SGML was a product of IBM’s Generalized Markup Language (GML), which Charles Goldfarb, Edward Mosher, and Raymond Lorie created in the 1960s. Goldfarb coined the term “GML” based on the term’s initials and wrote the definitive work on SGML syntax in The SGML Handbook.

As a document markup language, SGML was designed to allow the sharing of machine-readable large-project documents in law, government, and various industries. Many of these documents must remain readable for several years. SGML was also used in technical references, industrial publishing, and the military and aerospace industries.


Concept of SGML and Its Advantages

The concept of SGML relies on the fact that documents have semantic and structural elements that can be described without reference to how those elements should be displayed. The actual display of a document may vary depending on the output medium and style preferences.

Below are some known advantages of SGML-based documents:

  • They are more portable since an SGML compiler can define any document by its document type definition (DTD).
  • They can be created based on document structure rather than appearance characteristics, which can change over time.
  • Documents intended for the print medium can easily be re-adapted for other media, such as a computer display.

The language that most web browsers use—Hypertext Markup Language (HTML)—is an excellent example of an SGML-based language. In today’s networking environment, many documents are defined with the Extensible Markup Language (XML), a data description language that uses SGML principles.



Document markup languages defined via SGML are called applications by the standard; different pre-XML SGML applications were the proprietary property of organizations that created them and therefore are unavailable on the World Wide Web.
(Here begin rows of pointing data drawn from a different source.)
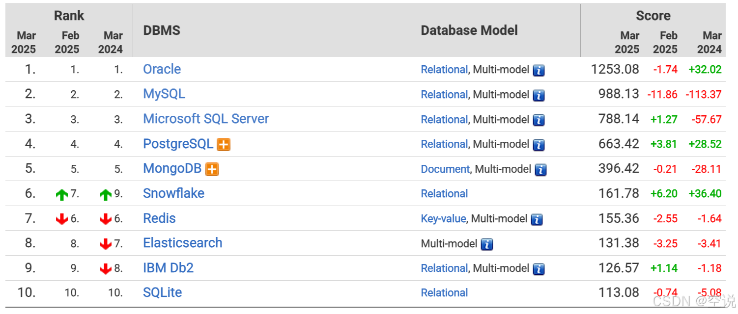Click the info icon in PostgreSQL's row
Viewport: 738px width, 314px height.
point(539,145)
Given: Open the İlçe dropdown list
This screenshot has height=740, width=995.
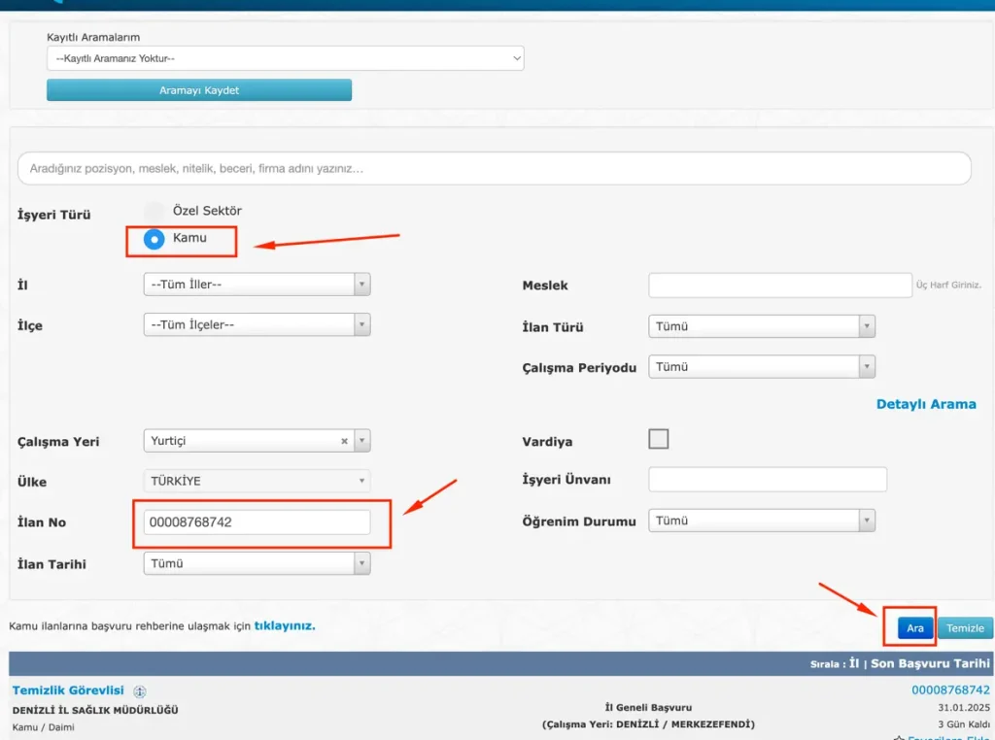Looking at the screenshot, I should coord(257,324).
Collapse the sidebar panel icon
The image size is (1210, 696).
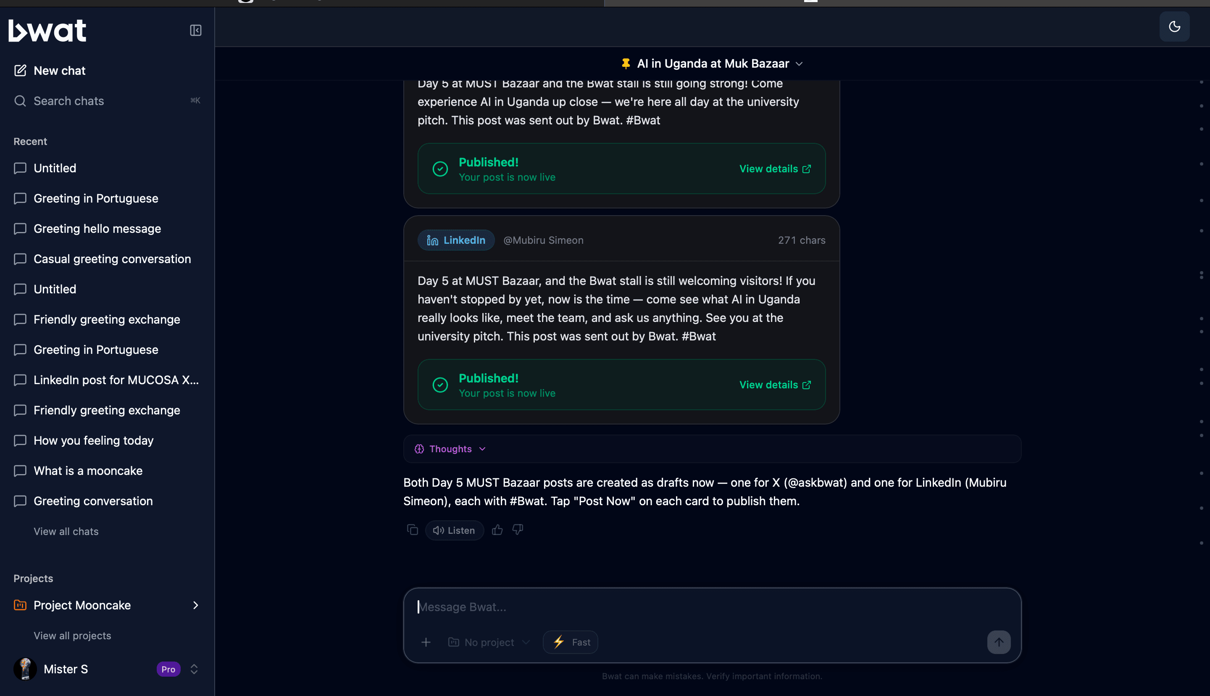click(x=195, y=31)
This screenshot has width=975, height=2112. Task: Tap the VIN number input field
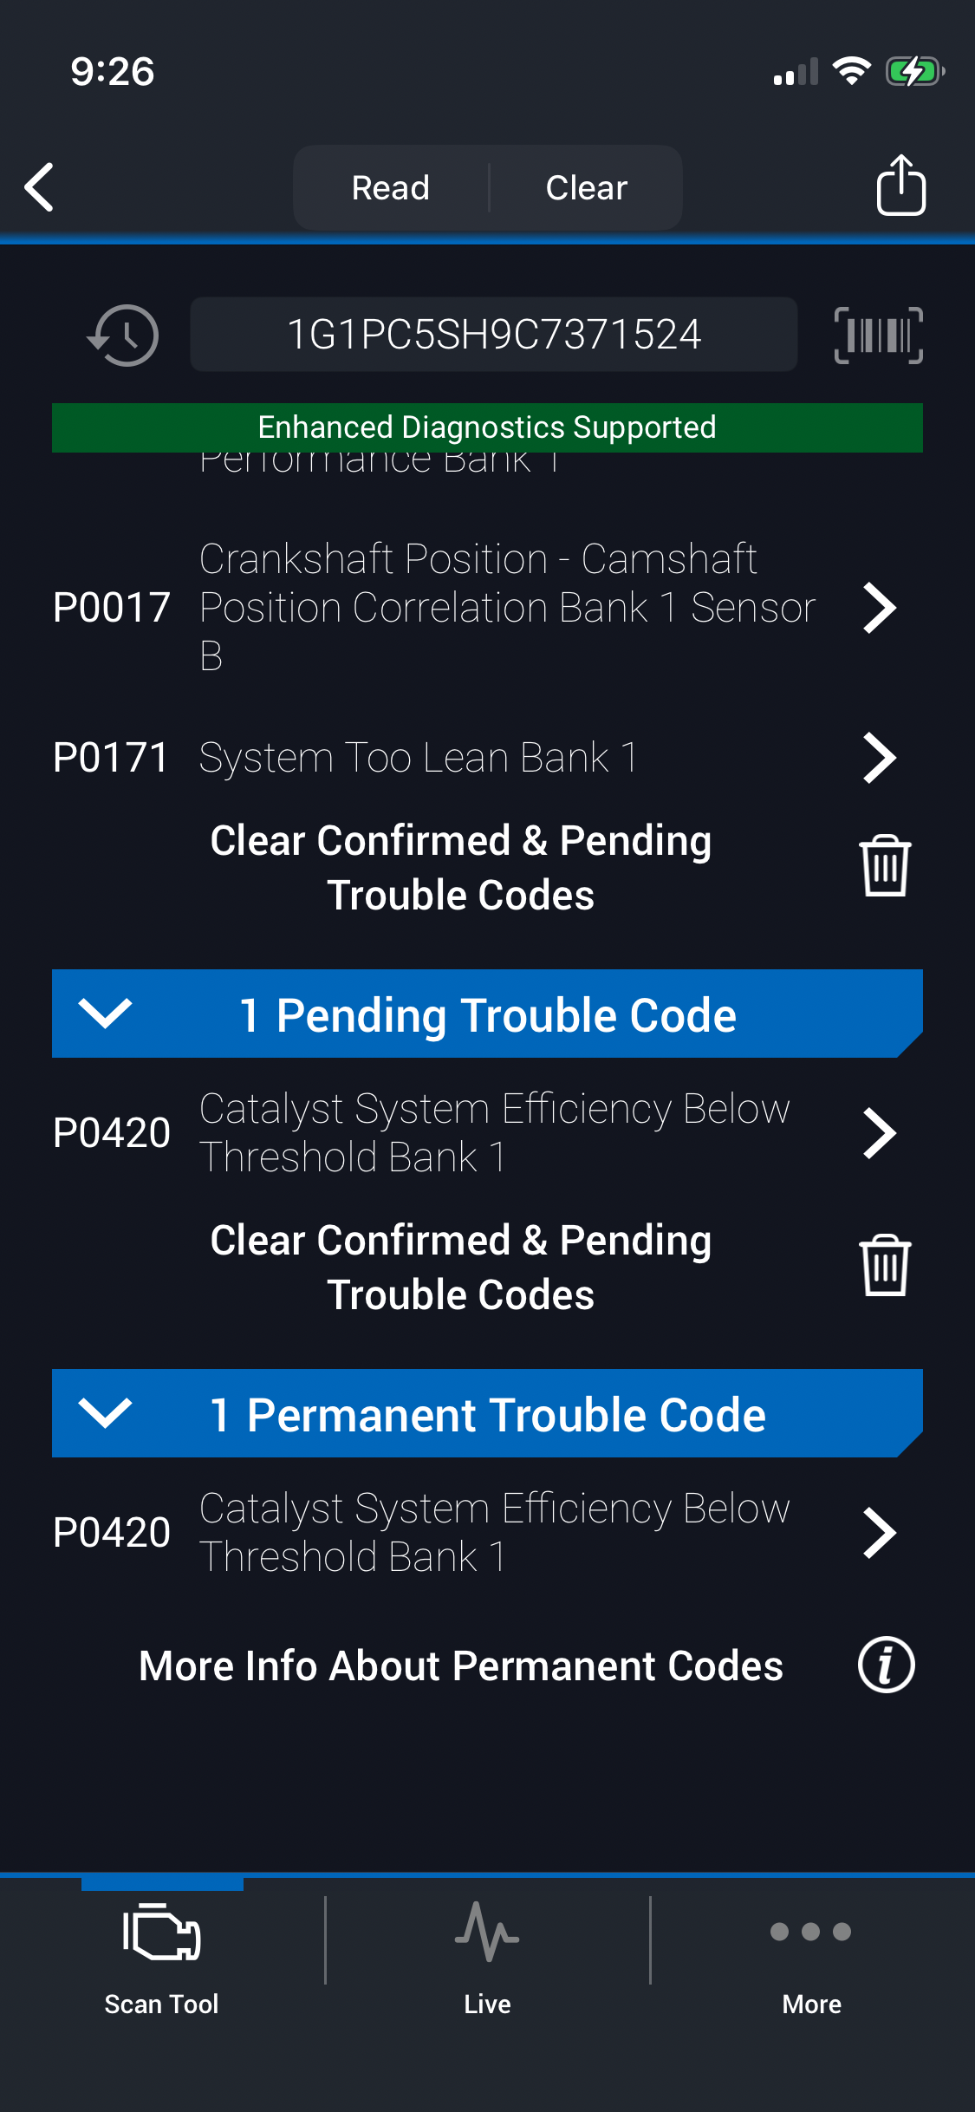click(493, 335)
Here’s a list of notable pre-XML SGML applications:

  • Text Coding Initiative (TEI) – an academic consortium that maintains, designs, and develops technical standards for digital-format textual representation applications.
  • EDGAR (Electronic Data-Gathering, Analysis, and Retrieval) – a system that does the automated collection, validation, indexing, acceptance, and sending of submissions by companies and other entities legally required to file forms with the US Securities and Exchange Commission (SEC).
  • LinuxDoc – used for documentation for Linux packages.
  • DocBook – a markup language initially created as an SGML application designed for authoring technical documentation.
  • SGMLguid – an early SGML document type definition (DTD) created, developed, and utilized at the European Organization for Nuclear Research (CERN).
  • AAP DTD – a document type definition (DTD) for scientific documents developed by the Association of American Publishers.